Consigne
Recopiez sans rien modifier le passage de l'extrait consacré à l'hydroxychloroquine qui commence par « Cette molécule, habituellement » et se poursuit jusqu'à « certaines infections au Covid-19. ».

── Extrait du texte ──

Cette molécule, habituellement prescrite sous le nom commercial de Plaquenil pour traiter certaines maladies auto-immunes (polyarthrite rhumatoïde et lupus érythémateux) et pour prévenir des formes d’allergies au soleil, doit sa renommée actuelle au professeur Didier Raoult. Ce dernier, directeur de l’Institut hospitalo-universitaire Méditerranée Infection, à Marseille, en est convaincu : la molécule peut, selon lui, traiter certaines infections au Covid-19.

Une conviction basée initialement sur les résultats d’essais cliniques menés en Chine avec une molécule proche, la chloroquine (un antipaludique), ainsi que sur deux tests in vitro (en tubes à essai, et non pas sur des animaux ou des patients), cette fois avec l’hydroxychloroquine. L’équipe du Pr Didier Raoult a elle-même, par la suite, mené un premier essai de traitement par hydroxychloroquine sur 24 patients, dont les résultats ont été révélés dans une vidéo diffusée le 16 mars dernier sur le site de l’IHU Méditerranée Infection : « Au bout de six jours, il y a toujours 90 % de patients qui sont porteurs [du coronavirus, ndlr], tandis que quand vous mettez du Plaquénil, au bout de six jours il n’y en a plus que 25 % », décrit le médecin, qui ajoute peu après que « si vous n’avez plus de microbe, vous êtes sauvé ».

───
── Entrées de données ──

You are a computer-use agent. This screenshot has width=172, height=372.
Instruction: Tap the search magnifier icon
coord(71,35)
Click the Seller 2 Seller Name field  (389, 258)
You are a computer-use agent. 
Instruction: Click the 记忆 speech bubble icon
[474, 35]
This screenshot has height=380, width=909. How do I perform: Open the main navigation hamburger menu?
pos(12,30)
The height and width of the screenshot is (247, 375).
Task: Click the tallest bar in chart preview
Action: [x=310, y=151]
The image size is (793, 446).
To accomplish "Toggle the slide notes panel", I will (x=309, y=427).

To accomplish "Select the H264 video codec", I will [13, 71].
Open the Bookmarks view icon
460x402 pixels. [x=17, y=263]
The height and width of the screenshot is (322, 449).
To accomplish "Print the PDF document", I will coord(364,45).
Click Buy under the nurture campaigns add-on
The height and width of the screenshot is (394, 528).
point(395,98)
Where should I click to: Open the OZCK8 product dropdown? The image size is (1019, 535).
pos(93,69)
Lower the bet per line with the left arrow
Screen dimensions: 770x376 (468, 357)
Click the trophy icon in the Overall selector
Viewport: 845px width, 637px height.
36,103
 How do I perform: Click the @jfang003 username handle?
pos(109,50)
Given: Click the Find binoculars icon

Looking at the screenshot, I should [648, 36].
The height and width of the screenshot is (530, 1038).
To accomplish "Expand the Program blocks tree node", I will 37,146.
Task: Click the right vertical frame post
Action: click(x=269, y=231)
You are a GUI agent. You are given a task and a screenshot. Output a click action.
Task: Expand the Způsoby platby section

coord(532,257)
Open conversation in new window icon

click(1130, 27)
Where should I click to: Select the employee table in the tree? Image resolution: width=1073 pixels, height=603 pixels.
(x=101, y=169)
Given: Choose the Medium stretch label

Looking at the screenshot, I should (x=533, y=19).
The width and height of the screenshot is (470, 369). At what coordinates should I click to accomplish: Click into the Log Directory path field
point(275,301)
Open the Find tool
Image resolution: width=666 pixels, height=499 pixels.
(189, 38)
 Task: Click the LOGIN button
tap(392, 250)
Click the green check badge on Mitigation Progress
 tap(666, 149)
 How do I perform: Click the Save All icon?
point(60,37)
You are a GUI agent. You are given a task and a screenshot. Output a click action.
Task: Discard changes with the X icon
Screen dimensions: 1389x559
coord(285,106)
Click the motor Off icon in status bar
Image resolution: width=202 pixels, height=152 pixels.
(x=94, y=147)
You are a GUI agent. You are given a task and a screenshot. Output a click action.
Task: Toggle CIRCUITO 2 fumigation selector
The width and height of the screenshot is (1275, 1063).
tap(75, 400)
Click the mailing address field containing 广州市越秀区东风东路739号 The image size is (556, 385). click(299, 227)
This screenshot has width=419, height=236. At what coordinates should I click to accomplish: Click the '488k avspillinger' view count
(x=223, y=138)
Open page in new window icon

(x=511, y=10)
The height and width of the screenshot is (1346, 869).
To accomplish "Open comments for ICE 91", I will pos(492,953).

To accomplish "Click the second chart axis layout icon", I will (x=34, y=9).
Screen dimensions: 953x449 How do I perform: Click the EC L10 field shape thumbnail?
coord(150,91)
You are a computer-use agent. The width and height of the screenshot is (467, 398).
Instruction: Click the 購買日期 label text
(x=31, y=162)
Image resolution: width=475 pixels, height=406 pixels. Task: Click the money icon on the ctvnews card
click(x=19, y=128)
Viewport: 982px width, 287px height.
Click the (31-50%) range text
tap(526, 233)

───

Réponse attendue
Cette molécule, habituellement prescrite sous le nom commercial de Plaquenil pour traiter certaines maladies auto-immunes (polyarthrite rhumatoïde et lupus érythémateux) et pour prévenir des formes d’allergies au soleil, doit sa renommée actuelle au professeur Didier Raoult. Ce dernier, directeur de l’Institut hospitalo-universitaire Méditerranée Infection, à Marseille, en est convaincu : la molécule peut, selon lui, traiter certaines infections au Covid-19.